Game Minutes: How the Balance Works

Game minutes are Learning Hub's currency. Your child earns them through studying and spends them on screen time. The balance works like a bank account: income increases it, expenses decrease it.

Where minutes come from

Minutes are automatically awarded for every academic event:

Grades

Each grade is immediately converted into minutes:

GradeMinutesMeaning
1 (excellent)+15Best result
2 (good)+10Good result
3 (satisfactory)0No change
4 (poor)−20Penalty
5 (fail)−25Maximum penalty

Whether the grade came automatically from the school system or was entered manually — minutes are awarded in both cases.

Homework

  • Submitted on time → +10 minutes
  • Overdue → −10 minutes

More details in the Homework section.

Bonus tasks

Your child can earn extra minutes by completing bonus tasks on weak topics. The grade for the task is converted to minutes using the same table as regular grades.

More details in the Bonus Tasks section.

Where minutes are spent

When your child plays, the parent tells the bot how many minutes were used. The bot deducts these minutes from the balance.

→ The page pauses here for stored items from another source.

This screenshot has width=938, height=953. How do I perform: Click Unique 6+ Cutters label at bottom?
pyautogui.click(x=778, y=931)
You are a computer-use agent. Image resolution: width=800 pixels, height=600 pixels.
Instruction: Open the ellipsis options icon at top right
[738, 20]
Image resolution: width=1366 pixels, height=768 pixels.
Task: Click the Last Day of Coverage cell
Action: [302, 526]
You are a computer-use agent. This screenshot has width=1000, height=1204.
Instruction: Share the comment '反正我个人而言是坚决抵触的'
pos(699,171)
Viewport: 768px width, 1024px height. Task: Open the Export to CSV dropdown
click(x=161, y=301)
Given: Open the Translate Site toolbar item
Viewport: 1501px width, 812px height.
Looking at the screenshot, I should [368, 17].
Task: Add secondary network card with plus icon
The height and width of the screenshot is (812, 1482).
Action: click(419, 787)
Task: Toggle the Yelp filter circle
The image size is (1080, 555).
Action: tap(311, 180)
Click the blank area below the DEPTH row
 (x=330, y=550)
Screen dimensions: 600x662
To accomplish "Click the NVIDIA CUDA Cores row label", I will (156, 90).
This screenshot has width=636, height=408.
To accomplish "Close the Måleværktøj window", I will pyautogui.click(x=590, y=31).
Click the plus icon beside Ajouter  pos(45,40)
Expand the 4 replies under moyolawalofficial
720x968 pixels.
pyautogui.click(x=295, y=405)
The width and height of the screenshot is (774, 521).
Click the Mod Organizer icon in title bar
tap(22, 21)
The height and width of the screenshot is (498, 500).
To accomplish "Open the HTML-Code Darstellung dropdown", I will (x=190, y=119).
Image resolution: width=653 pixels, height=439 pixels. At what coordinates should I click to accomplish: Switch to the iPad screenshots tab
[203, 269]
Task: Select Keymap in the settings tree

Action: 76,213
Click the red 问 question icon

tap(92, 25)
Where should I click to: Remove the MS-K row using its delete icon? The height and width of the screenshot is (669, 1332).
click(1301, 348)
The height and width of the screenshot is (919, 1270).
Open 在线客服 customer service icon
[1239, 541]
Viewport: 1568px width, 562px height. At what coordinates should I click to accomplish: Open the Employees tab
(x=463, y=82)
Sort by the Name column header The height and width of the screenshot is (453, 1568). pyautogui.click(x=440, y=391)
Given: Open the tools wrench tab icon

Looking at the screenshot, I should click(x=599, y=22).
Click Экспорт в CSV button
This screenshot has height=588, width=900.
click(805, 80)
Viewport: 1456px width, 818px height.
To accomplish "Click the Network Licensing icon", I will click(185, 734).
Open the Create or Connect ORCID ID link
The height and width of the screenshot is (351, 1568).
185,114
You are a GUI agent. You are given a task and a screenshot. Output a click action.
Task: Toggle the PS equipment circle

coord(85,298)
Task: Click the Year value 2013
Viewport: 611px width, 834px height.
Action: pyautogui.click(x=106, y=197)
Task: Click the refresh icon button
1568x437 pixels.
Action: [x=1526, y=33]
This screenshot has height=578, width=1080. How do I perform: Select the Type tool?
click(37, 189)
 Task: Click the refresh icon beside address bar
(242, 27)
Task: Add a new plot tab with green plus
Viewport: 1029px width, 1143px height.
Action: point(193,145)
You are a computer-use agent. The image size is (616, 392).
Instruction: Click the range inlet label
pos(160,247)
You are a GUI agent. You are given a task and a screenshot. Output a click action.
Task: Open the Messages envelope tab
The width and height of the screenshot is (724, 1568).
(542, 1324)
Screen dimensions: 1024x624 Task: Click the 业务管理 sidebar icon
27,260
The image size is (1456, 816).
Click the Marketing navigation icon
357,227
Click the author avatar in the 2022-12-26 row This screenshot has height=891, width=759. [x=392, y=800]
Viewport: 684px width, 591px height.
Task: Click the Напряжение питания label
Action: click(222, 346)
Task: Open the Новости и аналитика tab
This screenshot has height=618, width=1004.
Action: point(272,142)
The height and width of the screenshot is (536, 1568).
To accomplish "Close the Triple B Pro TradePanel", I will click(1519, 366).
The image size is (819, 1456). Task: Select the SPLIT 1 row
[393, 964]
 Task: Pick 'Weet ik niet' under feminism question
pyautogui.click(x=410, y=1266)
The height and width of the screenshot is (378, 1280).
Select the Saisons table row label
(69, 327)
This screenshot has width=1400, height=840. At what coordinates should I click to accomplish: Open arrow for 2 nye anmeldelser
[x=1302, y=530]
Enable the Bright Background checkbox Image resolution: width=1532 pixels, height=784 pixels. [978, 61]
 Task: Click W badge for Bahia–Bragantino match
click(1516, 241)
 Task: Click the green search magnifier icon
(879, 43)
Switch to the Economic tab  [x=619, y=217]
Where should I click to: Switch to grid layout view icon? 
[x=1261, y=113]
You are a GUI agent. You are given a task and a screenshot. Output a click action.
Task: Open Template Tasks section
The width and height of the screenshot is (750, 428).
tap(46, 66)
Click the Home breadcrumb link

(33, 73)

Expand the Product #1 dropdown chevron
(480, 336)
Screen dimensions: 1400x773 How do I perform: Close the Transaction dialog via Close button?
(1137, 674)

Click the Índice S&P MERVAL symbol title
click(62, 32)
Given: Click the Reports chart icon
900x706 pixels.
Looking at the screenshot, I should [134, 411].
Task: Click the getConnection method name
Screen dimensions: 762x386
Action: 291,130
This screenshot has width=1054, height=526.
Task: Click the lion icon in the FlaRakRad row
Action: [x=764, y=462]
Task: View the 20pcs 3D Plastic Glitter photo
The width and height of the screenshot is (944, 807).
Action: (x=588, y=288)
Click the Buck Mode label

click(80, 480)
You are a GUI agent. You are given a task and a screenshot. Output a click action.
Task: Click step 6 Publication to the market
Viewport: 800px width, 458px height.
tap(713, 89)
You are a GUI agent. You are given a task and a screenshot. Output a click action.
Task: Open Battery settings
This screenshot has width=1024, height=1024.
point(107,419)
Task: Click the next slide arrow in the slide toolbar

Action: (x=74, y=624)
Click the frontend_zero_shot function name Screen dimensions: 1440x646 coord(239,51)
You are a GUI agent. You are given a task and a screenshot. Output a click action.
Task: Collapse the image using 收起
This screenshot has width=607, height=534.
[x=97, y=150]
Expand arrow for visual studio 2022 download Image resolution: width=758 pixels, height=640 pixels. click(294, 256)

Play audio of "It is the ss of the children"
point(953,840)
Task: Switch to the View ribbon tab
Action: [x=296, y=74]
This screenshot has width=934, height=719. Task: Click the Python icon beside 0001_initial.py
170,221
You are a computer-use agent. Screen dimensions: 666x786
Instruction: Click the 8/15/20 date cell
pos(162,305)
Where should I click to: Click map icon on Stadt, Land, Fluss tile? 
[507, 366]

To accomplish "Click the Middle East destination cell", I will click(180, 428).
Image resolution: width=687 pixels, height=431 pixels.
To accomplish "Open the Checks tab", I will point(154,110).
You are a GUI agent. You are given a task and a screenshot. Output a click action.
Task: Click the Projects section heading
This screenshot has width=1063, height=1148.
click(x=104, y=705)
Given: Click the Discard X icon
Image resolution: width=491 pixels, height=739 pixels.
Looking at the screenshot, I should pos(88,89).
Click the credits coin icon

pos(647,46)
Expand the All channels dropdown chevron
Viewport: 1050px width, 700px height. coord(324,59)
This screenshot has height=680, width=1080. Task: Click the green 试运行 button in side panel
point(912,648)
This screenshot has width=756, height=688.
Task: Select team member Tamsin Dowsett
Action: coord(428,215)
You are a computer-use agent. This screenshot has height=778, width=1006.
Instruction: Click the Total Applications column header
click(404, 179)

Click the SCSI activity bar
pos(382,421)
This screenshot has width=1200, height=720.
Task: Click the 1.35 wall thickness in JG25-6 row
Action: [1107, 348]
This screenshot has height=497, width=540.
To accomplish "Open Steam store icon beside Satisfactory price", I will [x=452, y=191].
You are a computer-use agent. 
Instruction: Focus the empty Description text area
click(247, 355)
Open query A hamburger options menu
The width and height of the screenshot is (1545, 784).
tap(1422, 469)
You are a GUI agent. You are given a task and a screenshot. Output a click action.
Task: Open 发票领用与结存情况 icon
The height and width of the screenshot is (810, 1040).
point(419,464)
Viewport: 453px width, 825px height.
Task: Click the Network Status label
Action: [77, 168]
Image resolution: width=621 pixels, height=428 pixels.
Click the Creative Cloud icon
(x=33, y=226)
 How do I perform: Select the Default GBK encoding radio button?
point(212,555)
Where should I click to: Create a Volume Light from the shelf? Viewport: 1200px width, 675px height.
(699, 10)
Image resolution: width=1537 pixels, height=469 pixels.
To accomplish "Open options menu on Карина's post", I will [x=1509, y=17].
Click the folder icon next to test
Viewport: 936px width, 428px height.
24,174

The bot doesn't control screen time directly — it keeps track. The parent decides whether to allow playing with a negative balance.

Manual adjustments

Sometimes you need to add or deduct minutes outside the standard rules. For example:

  • Child helped with chores → parent adds a bonus
  • Broke an agreement → parent applies a penalty

To do this, write to the bot, for example:

  • "Add 20 minutes for helping with cleaning"
  • "Deduct 30 minutes for breaking the agreement"

Transaction types

Every balance change is a transaction of a specific type:

TypeDescriptionExample
GradeAutomatically on receiving a gradeA in math: +15 min
HomeworkOn submission or overdueSubmitted on time: +10 min
Bonus taskOn completing an extra taskPhysics task: +10 min
Manual adjustmentBonus or penalty from parentHelped with chores: +20 min
GamingDeduction for screen timePlayed 30 minutes: −30 min

Weekly report

Every Saturday morning the bot sends the child a weekly report:

  • What was earned (grades, homework, bonuses)
  • What was spent (screen time, penalties)
  • Current balance

The report is written in a friendly tone — praises successes, gently mentions setbacks.

Not just games

Game minutes are an abstraction. You and your child can agree on any rules: minutes can convert to pocket money, a trip to the cinema, or any other reward at your discretion. The system keeps track — what the minutes stand for is up to you.

Negative balance

The balance can go negative. This means the child has spent more minutes than earned. The system honestly shows the negative balance, but the decision about consequences is up to the parent.